Далее, как уж сказано, человек — а шире, и весь сотворенный мир, «тварь» — тоже рассматривается у Карсавина как личность и триединство, хотя и несовершенные. Оба триединства, Божественное и тварное, теснейше связаны между собой: тварь получает свое бытие от Бога и стремится к Богу, ища соединения с Ним. Это — вышеупомянутое «лицетворение» и «обожение» человека и всей твари, несущее в себе смысл ее существования. Целокупная же реальность, объемлющая Бога и мир, предстает, в итоге, единым Богочеловеческим процессом, в котором тварь воссоединяется с Богом, приобщаясь к Божественному бытию. Однако, по общим представлениям христианской онтологии, бытие является единственным, недробимым, причем бытие в полном и настоящем смысле, бытие истинное — это Божественное бытие, и только оно одно. Точно так же как личность, бытие — категория Божественной реальности, и в той мере, в какой тварь — вне Бога, она и вне бытия.
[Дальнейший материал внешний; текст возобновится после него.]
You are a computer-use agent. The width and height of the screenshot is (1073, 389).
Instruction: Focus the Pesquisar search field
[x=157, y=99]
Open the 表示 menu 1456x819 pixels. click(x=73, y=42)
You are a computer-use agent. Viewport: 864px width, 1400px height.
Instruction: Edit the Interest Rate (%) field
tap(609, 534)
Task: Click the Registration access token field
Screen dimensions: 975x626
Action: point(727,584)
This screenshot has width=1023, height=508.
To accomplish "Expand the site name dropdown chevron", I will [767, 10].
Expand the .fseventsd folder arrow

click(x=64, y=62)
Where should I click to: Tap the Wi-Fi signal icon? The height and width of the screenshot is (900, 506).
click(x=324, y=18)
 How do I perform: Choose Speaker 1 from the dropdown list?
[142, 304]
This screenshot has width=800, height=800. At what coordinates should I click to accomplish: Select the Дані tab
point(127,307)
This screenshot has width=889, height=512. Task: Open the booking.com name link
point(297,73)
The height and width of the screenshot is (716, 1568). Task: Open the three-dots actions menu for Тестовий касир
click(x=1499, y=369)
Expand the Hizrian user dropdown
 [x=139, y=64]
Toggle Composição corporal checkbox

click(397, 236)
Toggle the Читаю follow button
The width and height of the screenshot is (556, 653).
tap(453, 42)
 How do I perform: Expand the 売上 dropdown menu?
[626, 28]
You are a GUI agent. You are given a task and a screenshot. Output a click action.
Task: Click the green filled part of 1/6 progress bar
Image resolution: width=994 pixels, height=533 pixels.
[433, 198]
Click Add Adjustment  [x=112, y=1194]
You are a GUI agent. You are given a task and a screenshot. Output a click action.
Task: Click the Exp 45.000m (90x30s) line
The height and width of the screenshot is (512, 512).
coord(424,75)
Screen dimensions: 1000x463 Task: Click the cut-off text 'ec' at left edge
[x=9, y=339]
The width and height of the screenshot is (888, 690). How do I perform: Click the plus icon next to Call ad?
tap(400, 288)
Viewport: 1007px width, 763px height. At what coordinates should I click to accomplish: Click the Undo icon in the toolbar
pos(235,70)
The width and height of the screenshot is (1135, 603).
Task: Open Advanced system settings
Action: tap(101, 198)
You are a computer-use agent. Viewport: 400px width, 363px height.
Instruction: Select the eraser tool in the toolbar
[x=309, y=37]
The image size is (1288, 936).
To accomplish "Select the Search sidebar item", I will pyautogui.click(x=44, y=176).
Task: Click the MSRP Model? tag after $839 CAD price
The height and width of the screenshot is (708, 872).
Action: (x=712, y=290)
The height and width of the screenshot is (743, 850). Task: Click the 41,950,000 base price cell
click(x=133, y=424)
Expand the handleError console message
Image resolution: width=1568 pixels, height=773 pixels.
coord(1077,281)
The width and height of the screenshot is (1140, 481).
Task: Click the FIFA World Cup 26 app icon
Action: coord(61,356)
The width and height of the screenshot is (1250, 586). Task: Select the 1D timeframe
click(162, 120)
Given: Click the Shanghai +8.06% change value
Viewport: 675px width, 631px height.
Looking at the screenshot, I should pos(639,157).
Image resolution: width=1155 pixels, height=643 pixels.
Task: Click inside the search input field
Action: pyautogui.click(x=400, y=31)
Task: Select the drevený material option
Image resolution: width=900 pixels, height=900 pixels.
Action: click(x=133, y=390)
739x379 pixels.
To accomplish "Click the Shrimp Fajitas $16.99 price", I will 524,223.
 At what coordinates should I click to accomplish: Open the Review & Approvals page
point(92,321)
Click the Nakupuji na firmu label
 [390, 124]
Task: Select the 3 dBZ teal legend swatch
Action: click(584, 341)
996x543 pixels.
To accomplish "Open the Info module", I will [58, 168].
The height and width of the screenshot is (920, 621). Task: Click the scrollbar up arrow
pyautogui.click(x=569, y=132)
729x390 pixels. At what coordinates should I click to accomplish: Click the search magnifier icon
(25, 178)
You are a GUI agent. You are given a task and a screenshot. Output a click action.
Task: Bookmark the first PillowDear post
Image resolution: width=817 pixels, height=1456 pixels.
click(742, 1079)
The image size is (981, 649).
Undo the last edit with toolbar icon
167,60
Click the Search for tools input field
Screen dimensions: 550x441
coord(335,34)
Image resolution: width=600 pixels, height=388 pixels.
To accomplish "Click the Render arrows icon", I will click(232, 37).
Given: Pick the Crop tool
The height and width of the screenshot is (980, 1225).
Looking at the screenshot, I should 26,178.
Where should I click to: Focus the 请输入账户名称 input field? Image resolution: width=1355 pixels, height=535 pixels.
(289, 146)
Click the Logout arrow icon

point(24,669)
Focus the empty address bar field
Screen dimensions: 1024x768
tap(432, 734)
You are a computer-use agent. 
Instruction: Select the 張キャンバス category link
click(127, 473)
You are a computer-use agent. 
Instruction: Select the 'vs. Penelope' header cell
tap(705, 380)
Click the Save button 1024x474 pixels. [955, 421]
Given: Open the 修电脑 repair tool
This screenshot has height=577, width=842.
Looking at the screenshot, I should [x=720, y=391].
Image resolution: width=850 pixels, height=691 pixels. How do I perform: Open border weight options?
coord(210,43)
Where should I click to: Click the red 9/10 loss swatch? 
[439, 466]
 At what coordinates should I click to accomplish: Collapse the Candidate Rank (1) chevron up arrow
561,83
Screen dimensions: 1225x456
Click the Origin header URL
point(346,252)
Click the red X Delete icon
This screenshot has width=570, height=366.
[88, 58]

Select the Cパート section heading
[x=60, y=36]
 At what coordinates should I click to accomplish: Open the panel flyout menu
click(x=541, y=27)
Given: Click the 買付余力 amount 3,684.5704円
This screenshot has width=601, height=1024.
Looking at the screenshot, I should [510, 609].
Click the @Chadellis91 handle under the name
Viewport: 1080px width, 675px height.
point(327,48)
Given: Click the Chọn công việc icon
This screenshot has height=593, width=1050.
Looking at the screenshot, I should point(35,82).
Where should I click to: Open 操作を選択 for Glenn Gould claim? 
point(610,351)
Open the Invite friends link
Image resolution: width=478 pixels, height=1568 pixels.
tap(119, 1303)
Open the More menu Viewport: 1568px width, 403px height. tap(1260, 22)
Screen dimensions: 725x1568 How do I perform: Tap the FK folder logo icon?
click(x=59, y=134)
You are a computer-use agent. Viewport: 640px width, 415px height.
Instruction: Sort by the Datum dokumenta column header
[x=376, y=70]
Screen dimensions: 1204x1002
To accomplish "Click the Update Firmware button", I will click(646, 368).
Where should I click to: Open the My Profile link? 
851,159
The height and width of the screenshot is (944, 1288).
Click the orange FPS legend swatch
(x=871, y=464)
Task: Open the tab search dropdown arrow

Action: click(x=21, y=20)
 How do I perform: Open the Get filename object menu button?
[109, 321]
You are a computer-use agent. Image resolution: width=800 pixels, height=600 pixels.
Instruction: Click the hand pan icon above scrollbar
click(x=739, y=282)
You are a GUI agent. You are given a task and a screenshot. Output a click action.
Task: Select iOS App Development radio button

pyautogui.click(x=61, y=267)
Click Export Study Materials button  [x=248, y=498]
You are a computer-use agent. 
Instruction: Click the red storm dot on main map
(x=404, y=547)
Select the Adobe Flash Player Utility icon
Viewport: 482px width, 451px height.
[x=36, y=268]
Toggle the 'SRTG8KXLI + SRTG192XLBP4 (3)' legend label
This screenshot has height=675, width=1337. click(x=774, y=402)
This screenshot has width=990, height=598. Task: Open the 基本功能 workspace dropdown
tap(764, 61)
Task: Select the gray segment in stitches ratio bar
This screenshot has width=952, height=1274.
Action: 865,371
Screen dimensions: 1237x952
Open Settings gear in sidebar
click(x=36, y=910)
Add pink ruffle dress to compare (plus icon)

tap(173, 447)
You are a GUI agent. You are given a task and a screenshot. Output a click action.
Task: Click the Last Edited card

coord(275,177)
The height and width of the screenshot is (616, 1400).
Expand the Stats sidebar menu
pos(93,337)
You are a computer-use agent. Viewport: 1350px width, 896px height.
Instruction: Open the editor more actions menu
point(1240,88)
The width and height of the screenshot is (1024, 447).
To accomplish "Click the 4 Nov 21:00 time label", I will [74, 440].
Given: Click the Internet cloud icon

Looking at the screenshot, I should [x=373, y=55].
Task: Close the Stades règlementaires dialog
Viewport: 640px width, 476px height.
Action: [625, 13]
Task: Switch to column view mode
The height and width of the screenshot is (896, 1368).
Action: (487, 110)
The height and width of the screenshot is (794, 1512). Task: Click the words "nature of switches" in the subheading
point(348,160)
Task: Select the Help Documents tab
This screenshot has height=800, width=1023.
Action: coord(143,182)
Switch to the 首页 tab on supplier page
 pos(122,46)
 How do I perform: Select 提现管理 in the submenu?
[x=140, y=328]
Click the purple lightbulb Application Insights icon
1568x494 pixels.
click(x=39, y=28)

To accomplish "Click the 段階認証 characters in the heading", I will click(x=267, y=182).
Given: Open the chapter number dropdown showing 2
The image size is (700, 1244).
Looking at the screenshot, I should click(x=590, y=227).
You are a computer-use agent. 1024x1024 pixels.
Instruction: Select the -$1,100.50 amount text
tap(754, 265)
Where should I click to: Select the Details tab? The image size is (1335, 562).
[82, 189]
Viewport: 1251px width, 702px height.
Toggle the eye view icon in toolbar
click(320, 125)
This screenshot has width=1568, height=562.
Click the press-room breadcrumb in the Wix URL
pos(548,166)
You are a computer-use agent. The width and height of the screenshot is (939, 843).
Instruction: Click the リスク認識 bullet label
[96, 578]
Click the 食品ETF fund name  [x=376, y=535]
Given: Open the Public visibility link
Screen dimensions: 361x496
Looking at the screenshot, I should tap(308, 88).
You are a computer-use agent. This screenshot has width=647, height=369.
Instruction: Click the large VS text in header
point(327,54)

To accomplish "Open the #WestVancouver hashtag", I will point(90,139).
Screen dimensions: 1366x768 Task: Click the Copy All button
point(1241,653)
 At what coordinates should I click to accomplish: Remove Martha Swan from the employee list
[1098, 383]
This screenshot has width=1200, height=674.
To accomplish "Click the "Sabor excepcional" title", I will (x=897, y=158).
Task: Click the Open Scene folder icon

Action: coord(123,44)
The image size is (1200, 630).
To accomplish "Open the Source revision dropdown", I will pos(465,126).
Поэтому бытие твари, «здешнее бытие» — не бытие, строго говоря, а только движение к бытию, что и отражает его самое неотъемлемое свойство — «временность», погруженность в поток неостановимо движущегося времени, поток преходящего, «бывания». Это — нечто промежуточное, сотканное из бытия и небытия, ничто, и коренная характеристика такого ущербного образа бытия — несовершенство.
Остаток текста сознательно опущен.